Thank you. My current area is primarily digital libraries and I am involved with both the NSF-NASA-DARPA digital library project on the Berkeley campus, which is now in its second funding round, and I am also the PI on one of the new NSF international digital library grants where I will be cooperating with a lot of folks in the UK.
My perspective is as an information retrieval researcher, and so I am primarily concerned with the IR aspects of digital gazetteers for text retrieval and indexing and also for retrieving other types of materials which I will lump under multi-media retrieval - everything from images to various videos, whatever you can imagine. There are things that may have places associated with them, and for a digital library we are combining all these different types of information into that digital library. It would be very nice to be able to index them and retrieve them, based on geographic information. The term I refer to this by is GIR, or Geographic Information Retrieval, which I think I coined. There was discussion a few years back on the Geolist of what are we going to call this stuff, where we are using the World Wide Web and everything now to do searching based on geographic stuff, and I suggested, why not just call it GIR - Geographic Information Retrieval. That has become a very important component of digital libraries these days.
I was very pleased to see the freebie copies of Distributed Geolibraries. I had already bought mine from Amazon, so I had it here to show around and of course they beat me to it.
The issues that we are dealing with in digital libraries are: we have distributed resources of the digital libraries for various purposes scattered all over the place; there will be users of those from everywhere; and services will be provided by different ones. What Doug was just talking about is a service we are in dire need of. So access to a very broad population is something that is critical for digital libraries. You can’t say that this is a defined user population and that they will have capabilities of understanding, for example, where Sri Lanka is well enough to point it out on a map. So georeferenced information is one of the organizational aspects of digital libraries, but only one. There are other common perspectives, such as topical classification, or temporal and historical organizations. Projects like the ECAI (the Electronic Cultural Atlas Initiative), also run out of Berkeley by Louis Lancaster, which is attempting to put together eons, centuries of cultural information with their geographic locations as well as their temporal perspective, have very important needs for gazetteer sort of information, but that gazetteer has to include not just today’s place names but also the place name 5,000 years ago. So there are many issues in that area.
Digital libraries can give you multiple views of the same information from any one of those perspectives. So we are pointing at a very large and broad user base. There are going to be varying levels of expertise in the content. People who will be using these digital libraries will range from school kids doing little reports to scientists doing their day-to-day scientific work. They may be referring to the same content to attempt to do that. There are also varying requirements for access methods. Some people want to just browse through World Wide Web, others may want to use some sort of protocols to retrieve large bodies of information they can then integrate with datasets for their own analysis, and so on. There is also the very difficult case of a simple expression of interest, something that I want to know about some place or some thing; the system has to have some capability for dealing with natural language expressions. One of the issues is mapping from these natural language expressions to controlled vocabularies, and that includes gazetteers. That is an area of research that I have been working on with Professor Buckland and some others at Berkeley for some time. We have some pretty good methods that work for taking people’s normal expressions of how they’d ask for things and mapping them into controlled vocabularies, like the Library of Congress classification scheme, like the INSPEC thesaurus, and so on. We want to do the same sort of thing with gazetteers.

----------------

_Given exercise A_
Format the entries as a JSON list of strings, one string per line and no blank lines. Begin at the line that has "You are a GUI", stop after the line that has "Action: [x=323, y=509]", and leave the pictures out.

_Data_
----------------

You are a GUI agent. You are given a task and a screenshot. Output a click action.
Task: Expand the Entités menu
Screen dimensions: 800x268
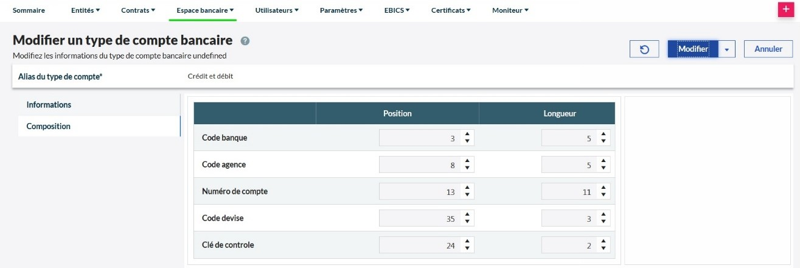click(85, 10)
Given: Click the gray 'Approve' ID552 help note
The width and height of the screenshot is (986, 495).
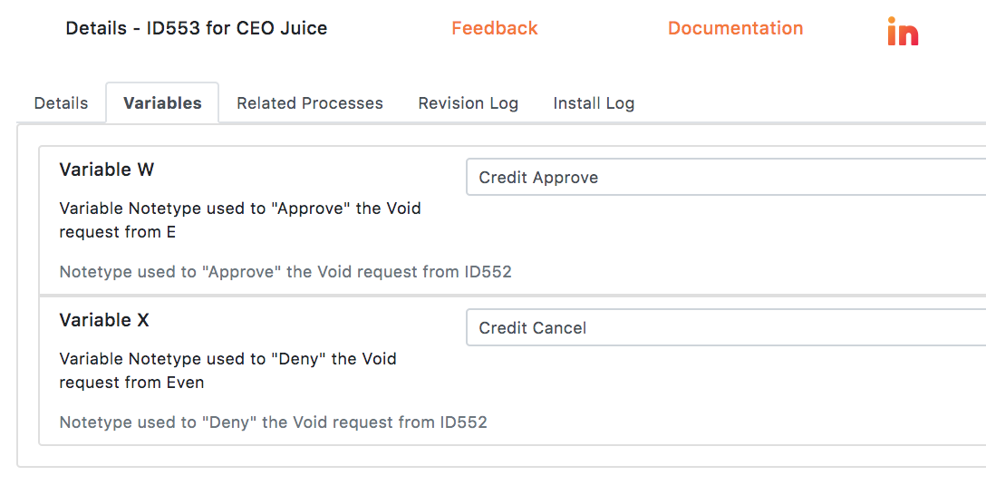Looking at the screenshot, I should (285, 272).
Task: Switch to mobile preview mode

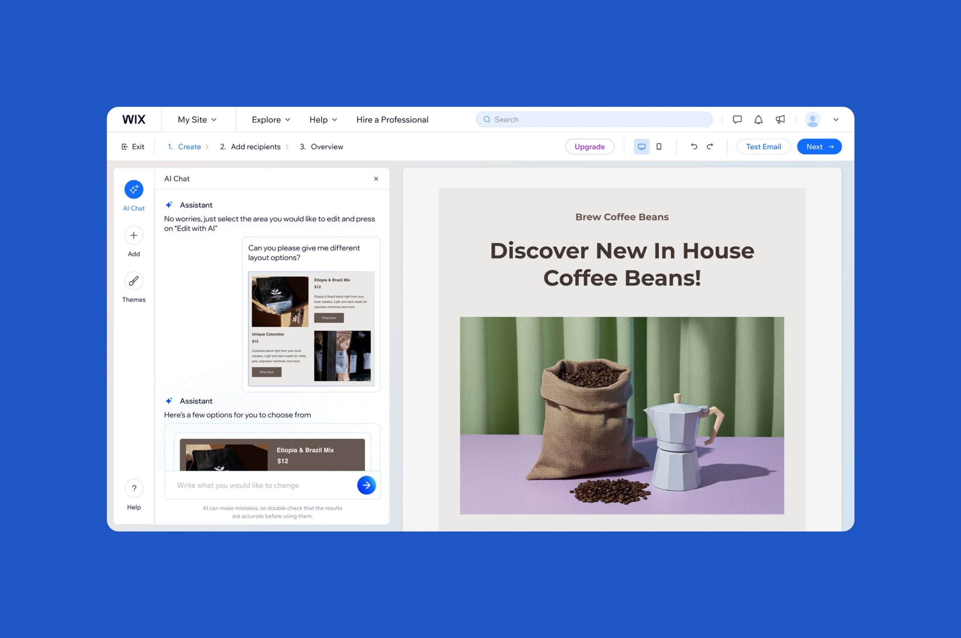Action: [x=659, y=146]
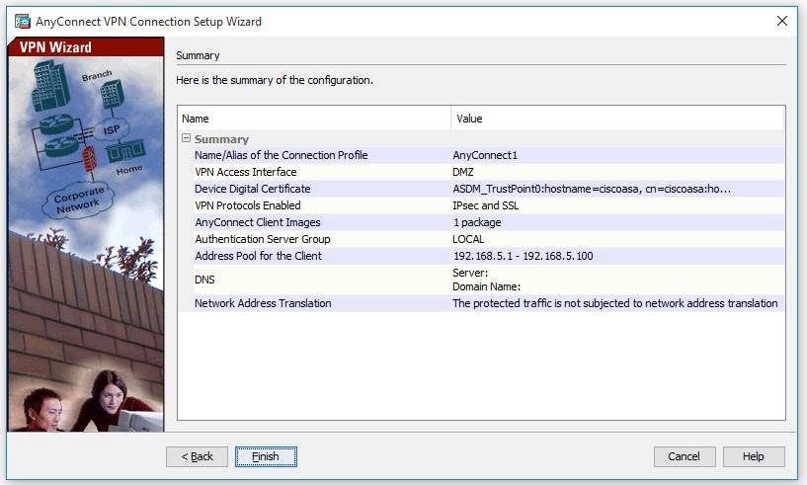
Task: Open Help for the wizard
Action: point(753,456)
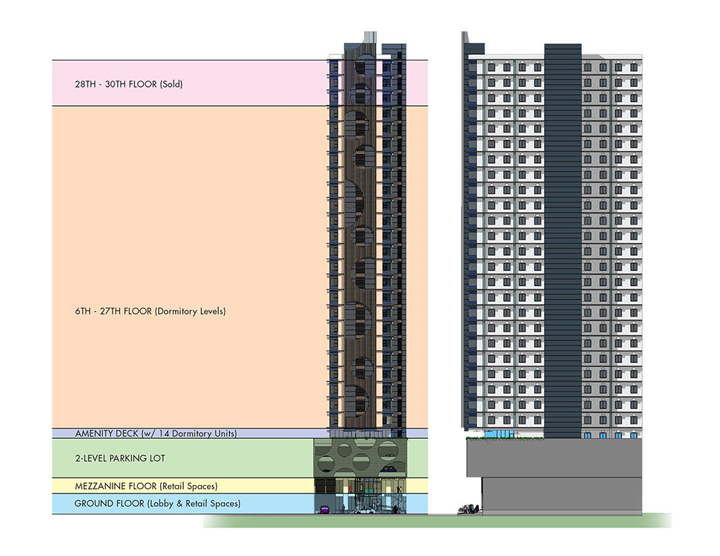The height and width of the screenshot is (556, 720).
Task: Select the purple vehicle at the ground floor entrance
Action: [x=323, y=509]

----------------

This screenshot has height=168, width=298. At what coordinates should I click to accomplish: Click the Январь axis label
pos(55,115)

----------------

_Given exercise B_
In the passage on digital libraries, what does the term GIR stand for?

_Full solution A_
[
  "You are a GUI agent. You are given a task and a screenshot. Output a click action.",
  "Task: Expand the Entités menu",
  "Screen dimensions: 800x268",
  "click(85, 10)",
  "Given: Click the gray 'Approve' ID552 help note",
  "The width and height of the screenshot is (986, 495).",
  "Looking at the screenshot, I should (285, 272).",
  "Task: Switch to mobile preview mode",
  "Action: [x=659, y=146]",
  "Task: Open Help for the wizard",
  "Action: point(753,456)",
  "The height and width of the screenshot is (556, 720).",
  "Task: Select the purple vehicle at the ground floor entrance",
  "Action: [x=323, y=509]"
]

_Full solution B_
Geographic Information Retrieval